I also gave the internals a cleanup with small wire brushes of various sizes and such.
Back installed in the cabinet and connected to the hose from the tank.
And on the surface, no leaks!
Now back to the water tank install.
I wanted to use the original gravity fill fixture, due to its high quality and heavy construction of chrome steel, but it has no vent hose connector.
Back in the day, they would simply vent the hose at a higher point inside. Lil' Queeny's was part way up the wall, in the ice-box cabinet. Tow-Mater didn't even have a vent hose. The vent was really just to let the atmospheric pressure (if you believe in science) press down on the top of the water in the tank, making the hand pump's job of suction a little easier.
These days, the vent is also to allow water tank pressure relief when we try and fill our tanks too fast.
I wanted an outside vent, for water over-flow, if nothing else, but didn't want a new hole in the exterior. I had this idea in my head, to bring the vent as close as possible, back out to the fill fixture area. I pictured a kitchen drain pipe with a dishwasher hose attachment feature - a wye. But my hose is 1.25", like a bathroom, not 1.5, like a kitchen. They don't generally install dishwashers in bathrooms, so they don't make a dishwasher drain wye in 1.25". I made one.
Over at the home center (the RV store had no such beast), after spending quite a bit of time generating and excluding ideas with a very helpful (and surprisingly knowledgeable) home center young woman employee, and after just about having to defend my elderly honor against some jerk and his wife in the same aisle (they thought they were the only ones there), I decided on these cheap parts.
A simple 1.25" bathroom sink tail-piece, nut removed (the male pipe thread screws right into the fill fixture), and an irrigation sprinkler new-fangled attachment thing called Dawn, or Swing. 89 cents.
Google Search instructions indicated you simply glue these on. But its inside diameter was ever so slightly larger than the outside diameter of the weak walled (schedule 20?) under sink drain component. So after glue, I clamped it just that little bit it needed in the vice.
Creating this.
But the glue didn't appear to weld the two surfaces. The joint broke back open quickly. I scraped the residue back out to a nice smooth couple of surfaces and tried again with a different cement, then clamped it this time with worm-gear clamps at both ends.
It held much better this time. But during install finagling, it popped off again, so I put the clamps back on and left them there. It seemed to fix it. No leaks thereafter.
I drilled a hole in the wall of the tube, through the smaller hose barb direction.
And stuck it in the wall with the outside fixture removed.
That gave plenty of room outside to attach the fixture, then push it back inside to this "close to installed" position.
And upon installation completion.
I also spaced the clamp holding the hose height, dropping it slightly with that stack of washers there, and got a really close to evenly sloped hose length.

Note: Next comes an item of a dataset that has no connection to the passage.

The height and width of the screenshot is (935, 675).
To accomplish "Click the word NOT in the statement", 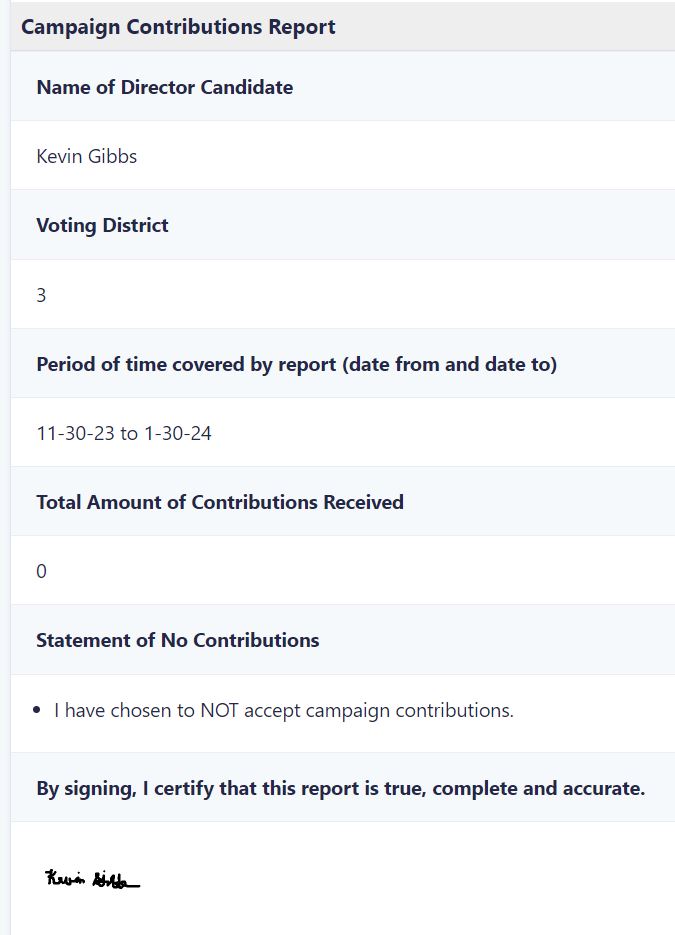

I may need to support further, we'll see.
Then I filled beyond here to test. No leaks except just a bit-o-seep at both ends of the 1.25" hose. I tried differing tensions on the clamp. I think it's just a crappy hose design and I'll be on the lookout for a smoother inside wall hose. I've seen too many difficulties with this popular style of hose.
So here's the big picture on the fresh water tank replacement.
And the cool vintage looks of the outside fill fixture. Didn't that polish up nice?
So that completes the freshwater. Tomorrow shall we finish up propane?